Le fotografie ritraevano l'attore in piazza di Spagna, a Roma, nel contesto di un articolo che pubblicizzava una nuova pellicola Kodak.
Le convenute si sono costituite, resistendo alla domanda. La Kodak ha eccepito la propria estraneità ai fatti, mentre l'Editore ha affermato che lo Z. aveva dato il suo consenso.
Con sentenza n. 22582 del 1999 il Tribunale di Roma ha dichiarato illecita la pubblicazione e ha inibito l'ulteriore diffusione delle fotografie, ma ha respinto le domande di risarcimento dei danni, escludendo che ricorressero danni patrimoniali e ritenendo non risarcibili i danni non patrimoniali, poichè l'illecito non costituisce reato. Ha respinto ogni domanda nei confronti della Kodak.
Con sentenza 14 febbraio - 3 marzo 2003 n. 1026, la Corte di appello di Roma ha respinto l'appello principale dello Z. e l'appello incidentale dell'Editore, compensando le spese del grado.
Con atto notificato il 16 aprile 2004 lo Z. ha proposto ricorso per cassazione, affidandone l'accoglimento a due motivi.
Resiste con controricorso l'Editore, proponendo a sua volta tre motivi di ricorso incidentale.
MOTIVI DELLA DECISIONE
1.- Va preliminarmente disposta la riunione dei due ricorsi (art. 335 c.p.c.).
2. - Appare logicamente pregiudiziale l'esame dei primi due motivi del ricorso incidentale.
Con il primo motivo, deducendo violazione dell'art. 244 c.p.c., e ss., e delle norme sulle prove, nonchè difetto o contraddittorietà di motivazione su di un punto decisivo della controversia, l'Editore lamenta che erroneamente la Corte di appello abbia omesso di prendere in esame le circostanze da cui risultava che lo Z. aveva dato il suo consenso alla pubblicazione, ritenendo anche inattendibile un teste, perchè parente del rappresentante legale della s.r.l. Cesco Capanna.

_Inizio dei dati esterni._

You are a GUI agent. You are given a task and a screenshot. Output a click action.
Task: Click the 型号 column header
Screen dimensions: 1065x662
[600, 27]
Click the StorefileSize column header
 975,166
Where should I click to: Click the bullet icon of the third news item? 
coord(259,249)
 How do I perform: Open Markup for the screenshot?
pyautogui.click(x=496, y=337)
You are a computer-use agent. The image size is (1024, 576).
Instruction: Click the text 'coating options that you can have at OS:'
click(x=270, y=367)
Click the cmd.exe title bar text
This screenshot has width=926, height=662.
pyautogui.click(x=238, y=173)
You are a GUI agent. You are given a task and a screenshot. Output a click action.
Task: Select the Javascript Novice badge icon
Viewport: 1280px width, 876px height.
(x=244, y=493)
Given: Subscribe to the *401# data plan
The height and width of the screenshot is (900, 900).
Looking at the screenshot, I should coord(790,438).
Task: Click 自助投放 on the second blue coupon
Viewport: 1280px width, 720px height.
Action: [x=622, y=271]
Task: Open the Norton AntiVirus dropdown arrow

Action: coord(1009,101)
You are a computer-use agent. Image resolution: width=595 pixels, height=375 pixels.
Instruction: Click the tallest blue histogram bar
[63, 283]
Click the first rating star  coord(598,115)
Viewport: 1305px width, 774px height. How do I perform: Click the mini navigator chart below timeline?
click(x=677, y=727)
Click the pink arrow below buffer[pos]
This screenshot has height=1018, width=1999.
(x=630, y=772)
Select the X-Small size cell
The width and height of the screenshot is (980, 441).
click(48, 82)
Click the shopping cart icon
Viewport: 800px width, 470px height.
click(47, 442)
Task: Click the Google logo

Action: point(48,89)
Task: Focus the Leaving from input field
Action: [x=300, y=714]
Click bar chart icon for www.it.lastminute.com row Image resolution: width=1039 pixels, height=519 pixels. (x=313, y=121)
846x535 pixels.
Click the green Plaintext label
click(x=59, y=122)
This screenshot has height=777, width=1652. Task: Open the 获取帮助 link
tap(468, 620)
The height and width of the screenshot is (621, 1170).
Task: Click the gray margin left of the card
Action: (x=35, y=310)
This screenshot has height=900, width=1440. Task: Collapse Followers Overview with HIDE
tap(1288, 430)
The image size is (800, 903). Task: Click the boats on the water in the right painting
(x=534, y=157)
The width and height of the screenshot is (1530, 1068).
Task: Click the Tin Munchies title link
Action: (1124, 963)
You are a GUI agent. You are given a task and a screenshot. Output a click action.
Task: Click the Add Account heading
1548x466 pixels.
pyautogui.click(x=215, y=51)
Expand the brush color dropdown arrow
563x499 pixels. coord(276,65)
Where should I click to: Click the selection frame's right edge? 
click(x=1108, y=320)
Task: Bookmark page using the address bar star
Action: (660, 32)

2.1. - Il motivo è inammissibile, perchè tendente ad ottenere una diversa valutazione dei fatti, rispetto a quella a cui è pervenuta la Corte di appello, con motivazione che non appare in alcun modo censurabile.
La ricorrente neppure indica gli aspetti in cui la motivazione sarebbe da ritenere illogica, contraddittoria od insufficiente; solo censura il risultato del procedimento interpretativo seguito dal giudice di merito, richiedendo un nuovo giudizio in materia: nuovo giudizio che è inammissibile in questa sede.
3. - Con il secondo motivo, denunciando violazione degli artt. 112 e 132 c.p.c., in relazione alla L. n. 633 del 1941, art. 97, ed all'art. 360 c.p.c., nn. 3 e 4, nonchè difetto assoluto di motivazione su di un punto decisivo della controversia, il ricorrente lamenta che la sentenza impugnata abbia del tutto omesso di prendere in esame l'eccezione da lui proposta, tendente a dimostrare la legittimità della pubblicazione delle fotografie anche senza il consenso dell'interessato, perchè avvenuta per scopi scientifici, didattici o culturali, come previsto dalla L. n. 633 del 1941, art. 97.
3.1. - Il motivo è fondato.
La Corte di appello ha in effetti omesso di decidere in ordine alla suddetta eccezione, che era stata ritualmente proposta fra i motivi di appello.
La sentenza deve essere su questo punto cassata.
4. - L'accoglimento del secondo motivo del ricorso incidentale non consente di ritenere assorbiti i motivi del ricorso principale poichè, ove il Giudice di rinvio rigetti l'eccezione sollevata dall'Editore ai sensi dell'art. 97 cit., si dovrà procedere alla liquidazione dei danni: questione a cui si riferiscono i due motivi del ricorso principale.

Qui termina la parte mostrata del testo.